We were Jehovah’s Witnesses for 47 years. Recently, we turned in our letter of resignation when we learned about the results of the Australian Royal Commission investigation whose results were recently published about 6 months ago. We are now officially shunned from all of our friends. We personally know a young teenager who was raped by someone in the congregation. IF they told anyone, or went to the police, she and her family would be disfellowshipped. This is, in our opinion, a cult. We realize it now, a whole lot of years too late. There are terrible things the Watchtower has done and is still doing. All is hidden. They baptize youngsters at 8 years old and then when they misbehave when they are a teenagers, they disfellowship them. This means the family acts as if they are dead. This is only the tip of the iceberg.

Thank you for the article.

Debra

Debra

We are so happy you left. We left after 40 years, for many of the same reasons you did.Now you can enjoy real christian freedom!

il gioiello

il gioiello

The people in the article should know that the elders told EVERYONE in the congregation what their cherished creep did to their daughter and then told them to quit association with the victim’s family.

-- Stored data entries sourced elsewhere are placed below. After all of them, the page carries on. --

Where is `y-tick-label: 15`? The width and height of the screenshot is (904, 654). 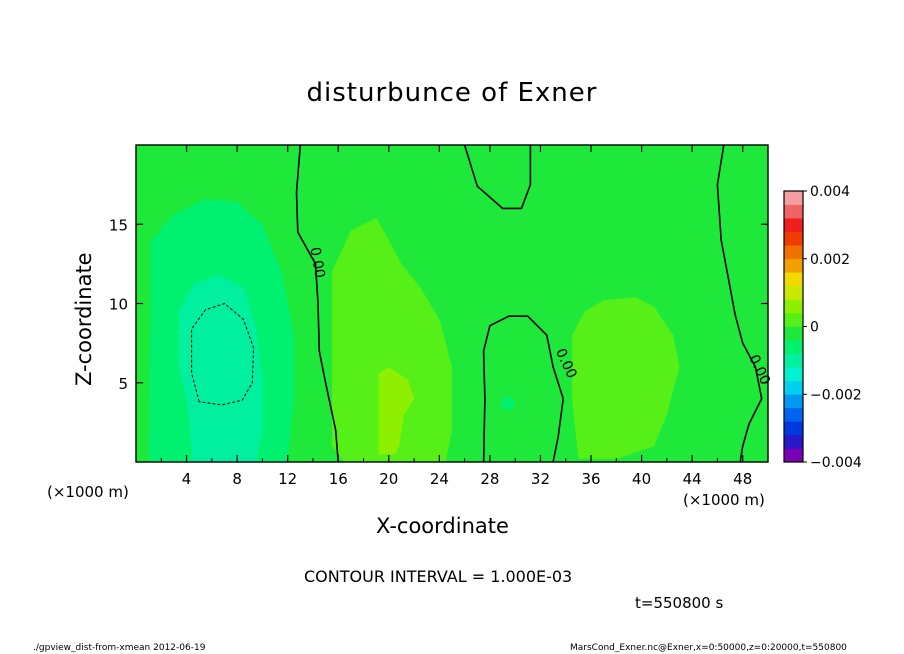 y-tick-label: 15 is located at coordinates (118, 225).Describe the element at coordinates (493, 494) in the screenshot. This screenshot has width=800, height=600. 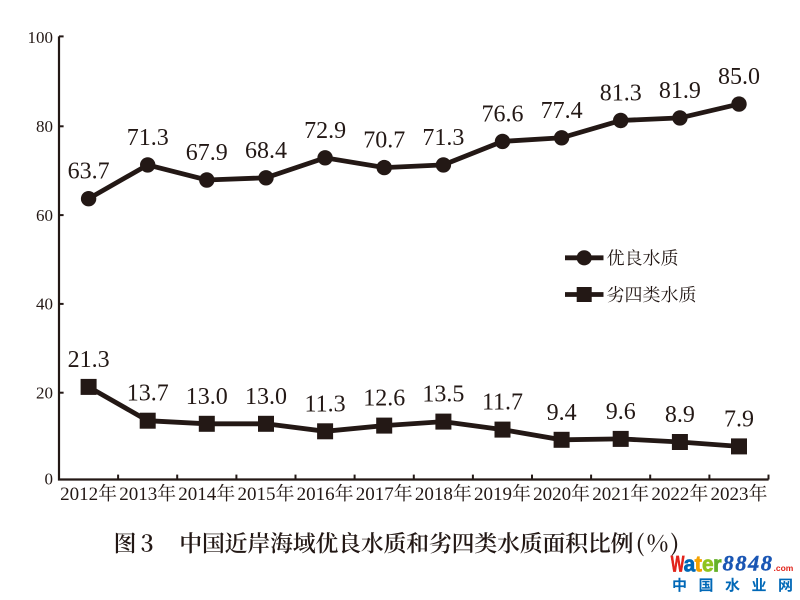
I see `svg-text: 2019` at that location.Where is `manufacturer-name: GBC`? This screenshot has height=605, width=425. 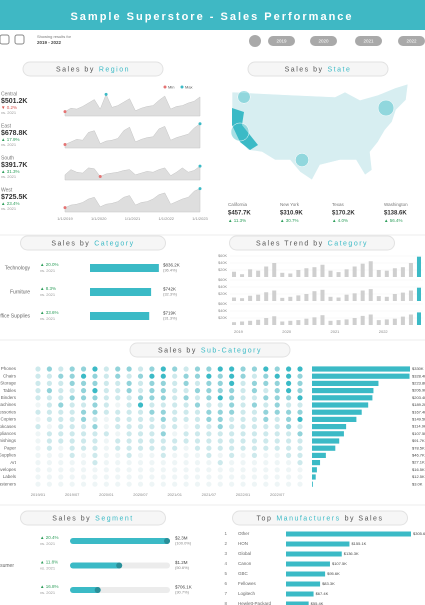
manufacturer-name: GBC is located at coordinates (244, 574).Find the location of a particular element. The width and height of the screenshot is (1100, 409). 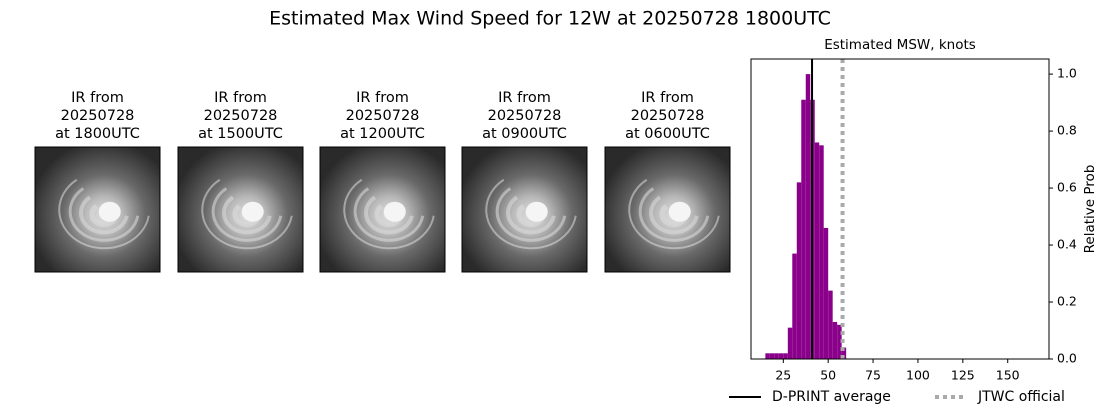

x-tick-label: 25 is located at coordinates (783, 376).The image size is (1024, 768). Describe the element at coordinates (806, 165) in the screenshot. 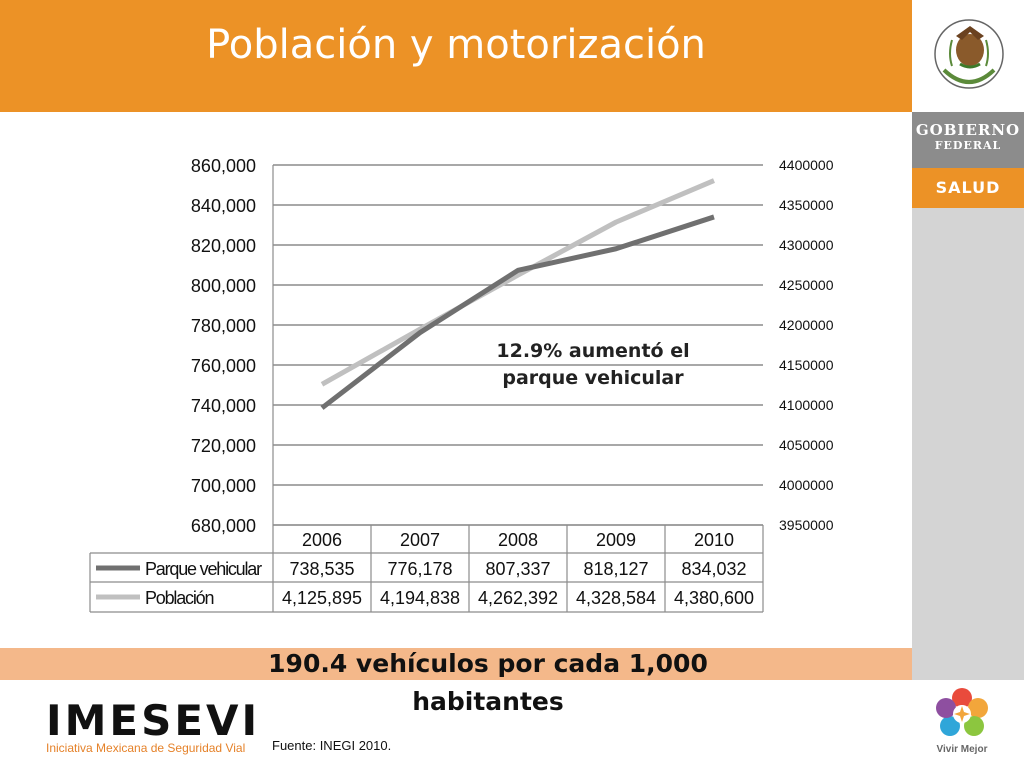

I see `y-right-tick-label: 4400000` at that location.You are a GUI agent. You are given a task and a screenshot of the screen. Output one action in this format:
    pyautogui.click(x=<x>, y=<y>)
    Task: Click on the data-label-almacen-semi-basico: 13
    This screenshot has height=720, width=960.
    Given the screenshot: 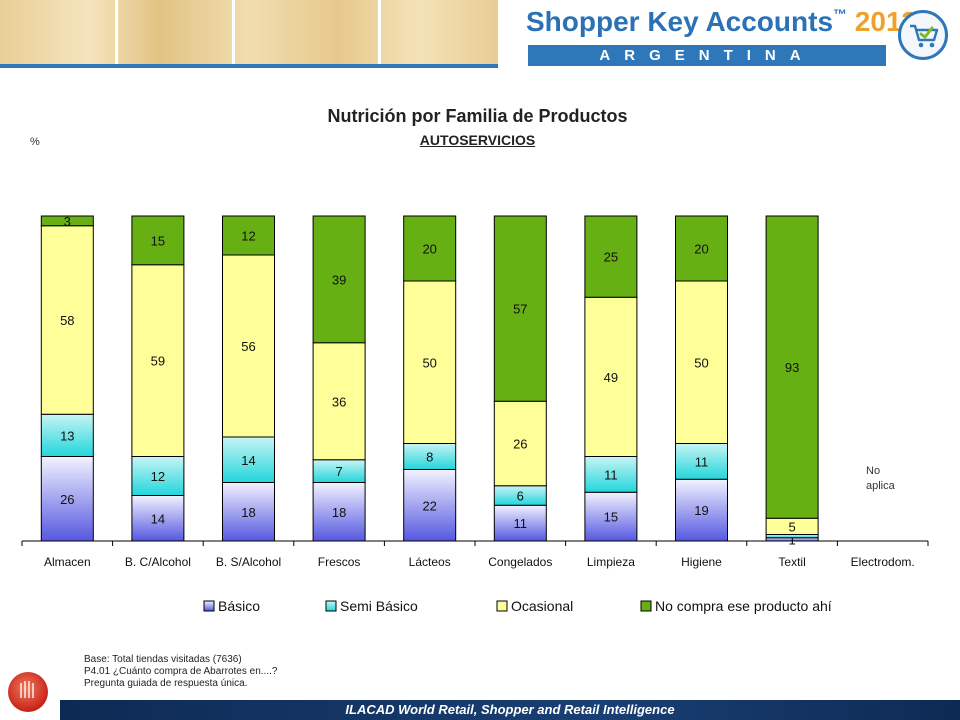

My “friends” stopped talking to me when I reported being raped at gunpoint by a “brother.” Then someone* shot off a shotgun in my front yard one day at 4 AM and the elders came right over to look through the ivy to “show it to the others,” which I never got back. ONE (1) friend told me that “the elders told her to stop associating with me until I apologized to my rapist for reporting him without having 2 to 3 preferably male Jehovah’s Witnesses, that did call law enforcement and involve them.”

john Newsome

john Newsome

nothing new–it goes on everyday all over the world. Watchtowers answer Jehovah will take care of it. Nothing new–A disgrace to be called christens- lol lol

john Newsome

john Newsome

a child molesters paradise. Yung stuff is at kingdom halls. Go there if you are a pervert. Just ask for a bible study and you are in.

Roxy

Roxy

I agree with all the above comments. Sadly, I and my 2 and 5 year-old children were shunned because I reported on a “brother” whose family was good friends with all the elders. Not only did his own wife report being hog tied and raped, but his daughters, his now former wife’s best friend, and myself too. We were all shunned as “mentally diseased…having false memories…slandering a brother…screaming the words NO please don’t do this to me instead of the word help (because in the elders minds no means yes)…not having 2 to 3 preferably male Jehovah’s Witnesses watching that do not involve law enforcement,” et cetera. Mine was sexual assault with a deadly weapon (shotgun) which he shot off the following morning in front of my house after the previous evening of talking to the elders. So much for turning swords into plowshares! What a lie that is!